Exercise goal — Using "agent" as the search string, find the matching lines below and copy them.

(Data extracts Opens)

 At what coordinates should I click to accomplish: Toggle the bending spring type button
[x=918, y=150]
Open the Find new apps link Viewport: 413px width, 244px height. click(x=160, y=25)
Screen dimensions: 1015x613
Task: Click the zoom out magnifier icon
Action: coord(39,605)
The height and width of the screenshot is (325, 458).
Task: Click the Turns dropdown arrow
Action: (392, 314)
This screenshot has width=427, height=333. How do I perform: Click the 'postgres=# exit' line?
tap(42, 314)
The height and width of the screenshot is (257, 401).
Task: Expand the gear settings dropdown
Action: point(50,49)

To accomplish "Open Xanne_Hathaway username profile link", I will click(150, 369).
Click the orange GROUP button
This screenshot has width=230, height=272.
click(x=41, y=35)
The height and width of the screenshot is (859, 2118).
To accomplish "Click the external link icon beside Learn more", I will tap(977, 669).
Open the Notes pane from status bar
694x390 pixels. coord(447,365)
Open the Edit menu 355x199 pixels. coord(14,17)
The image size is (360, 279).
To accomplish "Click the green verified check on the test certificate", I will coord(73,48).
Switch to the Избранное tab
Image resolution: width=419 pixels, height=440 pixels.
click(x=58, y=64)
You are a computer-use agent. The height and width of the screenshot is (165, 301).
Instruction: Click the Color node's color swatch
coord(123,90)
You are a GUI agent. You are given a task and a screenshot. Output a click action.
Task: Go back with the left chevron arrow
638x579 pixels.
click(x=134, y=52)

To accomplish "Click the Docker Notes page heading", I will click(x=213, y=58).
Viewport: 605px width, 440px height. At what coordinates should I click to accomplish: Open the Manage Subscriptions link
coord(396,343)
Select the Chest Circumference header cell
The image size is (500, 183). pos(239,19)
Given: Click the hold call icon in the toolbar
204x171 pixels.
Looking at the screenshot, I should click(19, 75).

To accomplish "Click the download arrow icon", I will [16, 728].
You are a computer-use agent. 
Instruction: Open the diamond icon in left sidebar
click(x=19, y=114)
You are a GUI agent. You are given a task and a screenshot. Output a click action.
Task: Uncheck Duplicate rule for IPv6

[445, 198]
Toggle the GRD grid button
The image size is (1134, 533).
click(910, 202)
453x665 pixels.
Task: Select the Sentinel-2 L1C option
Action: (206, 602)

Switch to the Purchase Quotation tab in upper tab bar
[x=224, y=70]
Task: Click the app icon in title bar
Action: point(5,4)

(Data extracts Closes)

Expected answer —
You are a computer-use agent. The height and width of the screenshot is (165, 301).
You are a GUI agent. You are given a task and a screenshot. Output a click action.
You are a computer-use agent. 
You are a GUI agent. You are given a task and a screenshot. Output a click action.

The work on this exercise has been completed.